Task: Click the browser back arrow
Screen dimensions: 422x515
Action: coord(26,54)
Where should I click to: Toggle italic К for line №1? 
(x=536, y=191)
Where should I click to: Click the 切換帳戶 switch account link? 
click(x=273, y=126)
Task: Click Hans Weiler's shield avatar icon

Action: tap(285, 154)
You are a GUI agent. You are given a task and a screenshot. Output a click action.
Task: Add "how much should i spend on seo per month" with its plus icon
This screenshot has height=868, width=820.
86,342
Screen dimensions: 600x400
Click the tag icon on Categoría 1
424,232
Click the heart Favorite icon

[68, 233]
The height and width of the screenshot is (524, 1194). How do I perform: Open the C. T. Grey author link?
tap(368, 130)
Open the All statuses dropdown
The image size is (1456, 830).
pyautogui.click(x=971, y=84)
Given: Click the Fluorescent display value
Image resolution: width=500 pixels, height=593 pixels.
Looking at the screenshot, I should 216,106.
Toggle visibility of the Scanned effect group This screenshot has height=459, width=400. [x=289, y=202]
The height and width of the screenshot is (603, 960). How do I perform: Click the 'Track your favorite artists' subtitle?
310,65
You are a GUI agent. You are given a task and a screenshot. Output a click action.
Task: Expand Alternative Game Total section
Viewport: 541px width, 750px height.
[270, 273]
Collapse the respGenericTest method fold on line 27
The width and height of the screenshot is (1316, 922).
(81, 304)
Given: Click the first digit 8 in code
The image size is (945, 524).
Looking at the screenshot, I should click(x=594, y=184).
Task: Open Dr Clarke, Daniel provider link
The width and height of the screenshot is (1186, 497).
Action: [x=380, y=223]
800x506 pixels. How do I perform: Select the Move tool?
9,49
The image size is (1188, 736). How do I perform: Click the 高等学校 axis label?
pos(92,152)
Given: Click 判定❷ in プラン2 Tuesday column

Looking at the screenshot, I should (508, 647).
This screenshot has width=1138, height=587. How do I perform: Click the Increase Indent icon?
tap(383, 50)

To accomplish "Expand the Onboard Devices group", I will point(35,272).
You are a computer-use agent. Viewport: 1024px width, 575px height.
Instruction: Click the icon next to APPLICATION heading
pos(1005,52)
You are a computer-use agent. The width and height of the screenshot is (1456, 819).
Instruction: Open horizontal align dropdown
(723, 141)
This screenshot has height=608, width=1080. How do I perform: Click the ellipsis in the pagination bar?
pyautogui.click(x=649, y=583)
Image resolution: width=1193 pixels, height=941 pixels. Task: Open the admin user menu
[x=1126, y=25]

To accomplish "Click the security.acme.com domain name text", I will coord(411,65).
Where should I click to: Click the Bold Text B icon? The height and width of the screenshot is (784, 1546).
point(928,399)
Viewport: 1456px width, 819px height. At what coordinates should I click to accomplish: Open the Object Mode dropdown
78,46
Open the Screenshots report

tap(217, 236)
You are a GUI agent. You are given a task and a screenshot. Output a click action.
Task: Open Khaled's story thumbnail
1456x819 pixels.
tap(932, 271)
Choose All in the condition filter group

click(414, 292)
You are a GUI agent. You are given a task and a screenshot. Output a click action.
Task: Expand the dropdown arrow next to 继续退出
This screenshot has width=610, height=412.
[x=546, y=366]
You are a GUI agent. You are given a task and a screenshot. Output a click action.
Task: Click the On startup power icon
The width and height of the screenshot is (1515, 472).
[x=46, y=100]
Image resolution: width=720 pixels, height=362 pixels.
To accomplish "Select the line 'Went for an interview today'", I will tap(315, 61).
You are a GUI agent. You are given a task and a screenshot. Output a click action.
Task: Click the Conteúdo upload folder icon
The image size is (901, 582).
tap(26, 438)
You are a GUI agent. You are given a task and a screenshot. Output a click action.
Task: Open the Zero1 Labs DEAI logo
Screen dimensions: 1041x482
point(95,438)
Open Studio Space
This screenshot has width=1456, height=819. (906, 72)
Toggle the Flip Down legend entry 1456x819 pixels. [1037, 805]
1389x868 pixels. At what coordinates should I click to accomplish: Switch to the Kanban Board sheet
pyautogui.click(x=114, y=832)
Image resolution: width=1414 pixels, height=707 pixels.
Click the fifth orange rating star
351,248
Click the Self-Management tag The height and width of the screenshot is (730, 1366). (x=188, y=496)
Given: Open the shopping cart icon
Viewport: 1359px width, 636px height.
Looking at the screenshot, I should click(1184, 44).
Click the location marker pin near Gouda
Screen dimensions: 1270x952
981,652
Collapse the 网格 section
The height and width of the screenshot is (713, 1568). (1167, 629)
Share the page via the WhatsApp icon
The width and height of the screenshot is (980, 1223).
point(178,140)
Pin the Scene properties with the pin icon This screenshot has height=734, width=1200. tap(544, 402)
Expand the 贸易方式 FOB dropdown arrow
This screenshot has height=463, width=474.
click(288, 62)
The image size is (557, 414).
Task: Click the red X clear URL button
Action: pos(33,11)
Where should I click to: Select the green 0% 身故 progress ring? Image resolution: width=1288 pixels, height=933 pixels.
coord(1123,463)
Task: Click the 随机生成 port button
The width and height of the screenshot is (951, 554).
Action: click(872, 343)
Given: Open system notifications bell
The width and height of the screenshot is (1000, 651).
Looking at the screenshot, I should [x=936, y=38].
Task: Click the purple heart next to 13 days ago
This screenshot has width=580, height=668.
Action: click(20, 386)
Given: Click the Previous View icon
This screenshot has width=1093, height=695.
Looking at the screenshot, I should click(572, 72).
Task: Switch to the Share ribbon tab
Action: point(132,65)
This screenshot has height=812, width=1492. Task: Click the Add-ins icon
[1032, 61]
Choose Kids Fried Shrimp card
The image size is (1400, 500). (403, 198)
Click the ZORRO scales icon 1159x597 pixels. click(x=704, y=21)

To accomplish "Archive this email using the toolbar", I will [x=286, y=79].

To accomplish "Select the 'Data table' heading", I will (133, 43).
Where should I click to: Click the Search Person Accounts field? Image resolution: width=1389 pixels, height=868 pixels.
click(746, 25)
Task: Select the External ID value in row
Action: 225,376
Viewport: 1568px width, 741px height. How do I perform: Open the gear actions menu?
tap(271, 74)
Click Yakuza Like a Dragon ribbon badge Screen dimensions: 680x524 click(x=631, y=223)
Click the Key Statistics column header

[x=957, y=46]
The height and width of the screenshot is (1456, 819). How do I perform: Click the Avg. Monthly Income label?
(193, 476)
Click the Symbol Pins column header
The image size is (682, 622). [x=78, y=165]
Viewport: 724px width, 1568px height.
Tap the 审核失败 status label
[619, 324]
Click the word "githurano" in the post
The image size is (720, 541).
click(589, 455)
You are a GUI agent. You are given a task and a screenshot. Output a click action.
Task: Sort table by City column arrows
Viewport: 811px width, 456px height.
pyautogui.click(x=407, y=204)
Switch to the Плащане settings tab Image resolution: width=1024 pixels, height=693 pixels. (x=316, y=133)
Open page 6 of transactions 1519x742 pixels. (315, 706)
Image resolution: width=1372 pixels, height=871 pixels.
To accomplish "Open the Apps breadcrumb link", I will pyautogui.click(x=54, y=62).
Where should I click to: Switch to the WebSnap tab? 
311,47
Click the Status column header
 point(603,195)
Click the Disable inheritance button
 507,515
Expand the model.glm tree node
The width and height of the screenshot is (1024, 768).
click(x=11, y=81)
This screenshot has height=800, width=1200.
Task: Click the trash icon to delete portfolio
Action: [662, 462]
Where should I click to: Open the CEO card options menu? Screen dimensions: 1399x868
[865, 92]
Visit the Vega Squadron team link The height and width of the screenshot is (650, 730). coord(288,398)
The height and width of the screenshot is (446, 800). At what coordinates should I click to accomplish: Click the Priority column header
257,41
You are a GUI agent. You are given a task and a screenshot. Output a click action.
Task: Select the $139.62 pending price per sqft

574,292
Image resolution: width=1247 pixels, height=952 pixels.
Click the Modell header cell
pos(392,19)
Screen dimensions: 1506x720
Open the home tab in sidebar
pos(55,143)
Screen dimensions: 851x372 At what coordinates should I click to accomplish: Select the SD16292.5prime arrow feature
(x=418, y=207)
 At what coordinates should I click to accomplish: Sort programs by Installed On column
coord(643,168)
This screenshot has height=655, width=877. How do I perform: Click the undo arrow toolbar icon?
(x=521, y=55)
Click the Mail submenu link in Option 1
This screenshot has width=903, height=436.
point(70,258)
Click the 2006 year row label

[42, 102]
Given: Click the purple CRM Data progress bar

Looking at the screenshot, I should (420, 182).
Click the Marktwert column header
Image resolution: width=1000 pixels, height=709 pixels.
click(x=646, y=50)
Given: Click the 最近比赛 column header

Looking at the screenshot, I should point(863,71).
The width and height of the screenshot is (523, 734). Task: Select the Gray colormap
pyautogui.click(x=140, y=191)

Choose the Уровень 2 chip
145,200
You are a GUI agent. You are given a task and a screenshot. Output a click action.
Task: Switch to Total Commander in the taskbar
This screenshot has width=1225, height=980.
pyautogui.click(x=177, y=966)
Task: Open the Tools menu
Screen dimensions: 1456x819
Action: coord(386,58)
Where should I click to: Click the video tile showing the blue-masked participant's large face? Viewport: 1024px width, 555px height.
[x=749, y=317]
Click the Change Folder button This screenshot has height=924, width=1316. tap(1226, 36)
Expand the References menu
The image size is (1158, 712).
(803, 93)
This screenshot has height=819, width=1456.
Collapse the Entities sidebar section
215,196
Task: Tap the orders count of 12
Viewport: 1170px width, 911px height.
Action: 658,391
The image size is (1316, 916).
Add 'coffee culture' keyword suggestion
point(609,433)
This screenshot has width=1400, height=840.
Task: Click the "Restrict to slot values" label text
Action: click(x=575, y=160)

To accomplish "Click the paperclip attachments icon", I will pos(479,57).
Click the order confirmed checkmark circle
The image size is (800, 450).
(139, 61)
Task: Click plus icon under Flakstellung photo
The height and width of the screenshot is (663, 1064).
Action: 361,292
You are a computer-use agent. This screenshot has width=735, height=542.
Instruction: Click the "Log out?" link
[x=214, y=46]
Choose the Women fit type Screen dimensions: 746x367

CONSIGNE:
Mets à jour les entrées qui vont de la ligne contenant « Task: Tap the orders count of 12 » jusqu'à la fin des entrées, bornes comprises. Remplace « Women » par « Men » sans rien modifier d'autre.

RÉPONSE:
Task: Tap the orders count of 12
Viewport: 1170px width, 911px height.
Action: 658,391
The image size is (1316, 916).
Add 'coffee culture' keyword suggestion
point(609,433)
This screenshot has width=1400, height=840.
Task: Click the "Restrict to slot values" label text
Action: click(x=575, y=160)

To accomplish "Click the paperclip attachments icon", I will pos(479,57).
Click the order confirmed checkmark circle
The image size is (800, 450).
(139, 61)
Task: Click plus icon under Flakstellung photo
The height and width of the screenshot is (663, 1064).
Action: 361,292
You are a computer-use agent. This screenshot has width=735, height=542.
Instruction: Click the "Log out?" link
[x=214, y=46]
Choose the Men fit type Screen dimensions: 746x367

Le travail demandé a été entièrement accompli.